En el año 2010, una médico general recibe la notificación de una ACCIÓN DE REPETICIÓN instaurada en su contra por un Hospital Público. La razón de dicha demanda, es que 4 años antes ella había atendido un menor de edad en el servicio de urgencias de dicho Hospital demandante, desafortunadamente días después de dicha atención, el menor falleció, como se dictaminó en el informe de medicina legal por meningitis.

Después de un proceso de reparación directa en la que solamente fue llamado el Hospital Público por parte de los familiares, este fué condenado a pagar casi SETENTA MILLONES DE PESOS ($70.000.000), vale la pena acotar, que la defensa de dicha entidad pública fue casi inexistente tal y como lo refiere el juez en su fallo, en ese orden de ideas y como lo ordena la ley el hospital público decide iniciar la ACCIÓN DE REPETICIÓN en contra de dos de los miembros del cuerpo médico que intervinieron en la atención médica del menor fallecido, después de la defensa del departamento jurídico de PROTECCIÓN MÉDICO INTEGRAL SAS, la médico sale exonerada al lograrse probar que la profesional de la salud no actuó con negligencia ni con culpa, que su actuar se acomodó a los más altos lineamientos del actuar médico y que su intervención no colaboró con el resultado fatal presentado en este caso.

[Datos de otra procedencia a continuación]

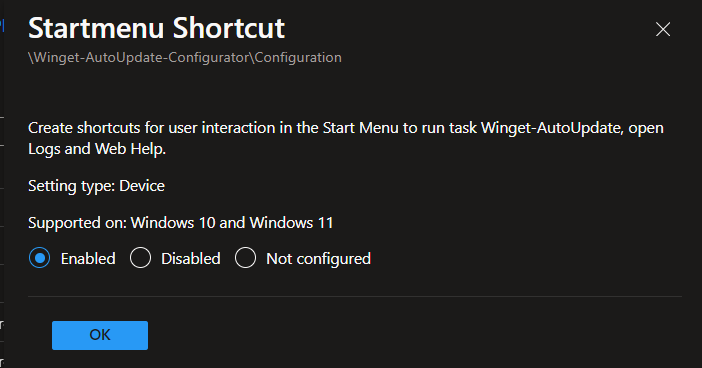Image resolution: width=702 pixels, height=368 pixels.
Task: Click the 'Not configured' label text
Action: point(318,259)
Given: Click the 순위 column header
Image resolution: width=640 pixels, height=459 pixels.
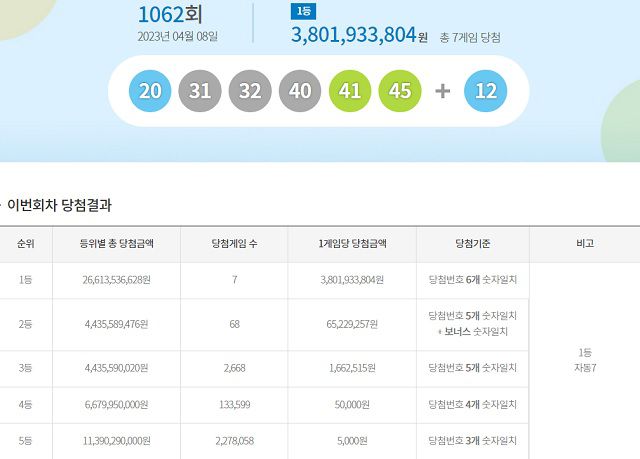Looking at the screenshot, I should [25, 244].
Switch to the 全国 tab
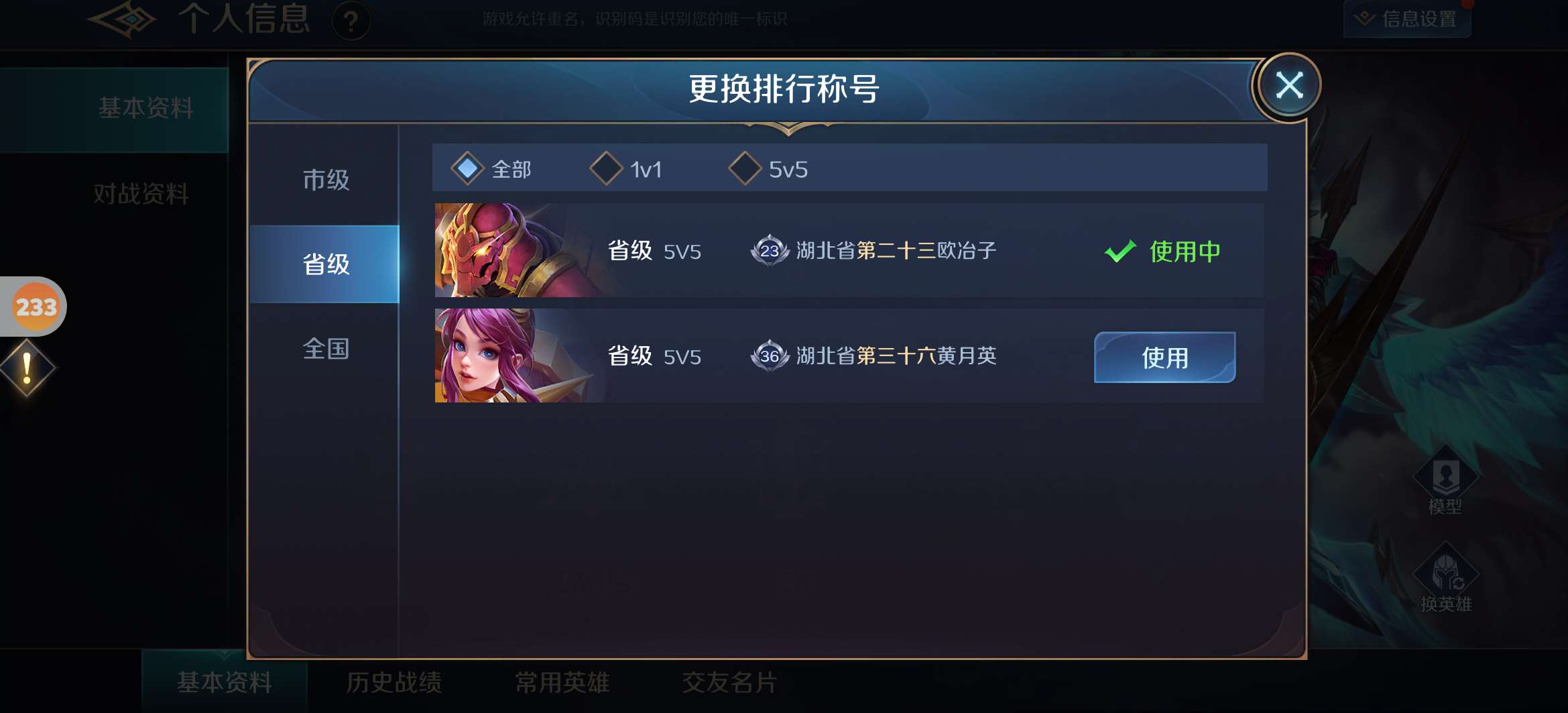Viewport: 1568px width, 713px height. (325, 349)
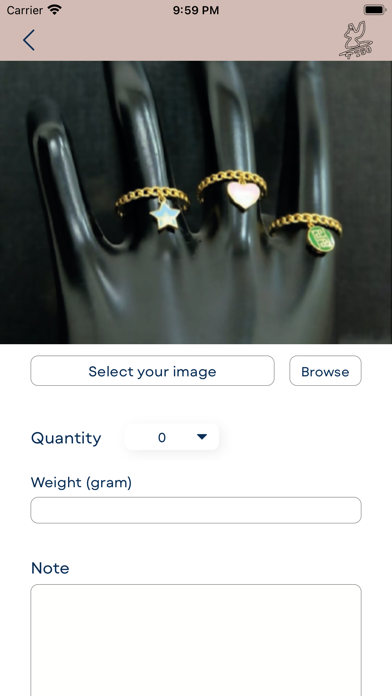The width and height of the screenshot is (392, 696).
Task: Click inside the Note text area
Action: point(196,640)
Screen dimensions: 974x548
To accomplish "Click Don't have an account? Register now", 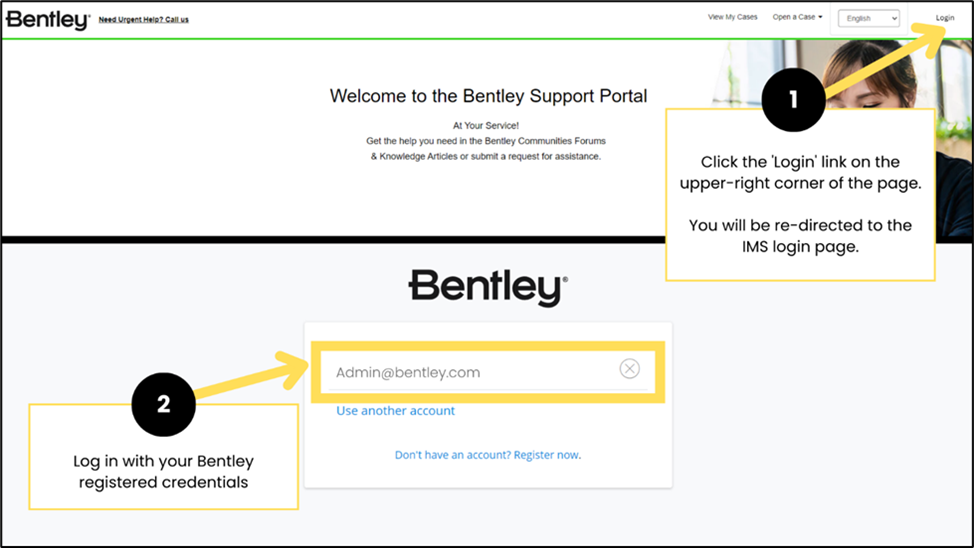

Es por eso que aunque la defensa del Hospital sea defectuosa o incompleta y eso lleve a una condena por la que tenga que responder dicha entidad, esto no quiere decir que sea inherente que el cuerpo médico que intervino en dicha atención médica sea en consecuencia responsable de dicho pago de la indemnización económica, el médico también tiene derecho y la opción de defenderse y demostrar que su actuar fue diligente e idóneo, lo que no hizo la entidad pública en su momento.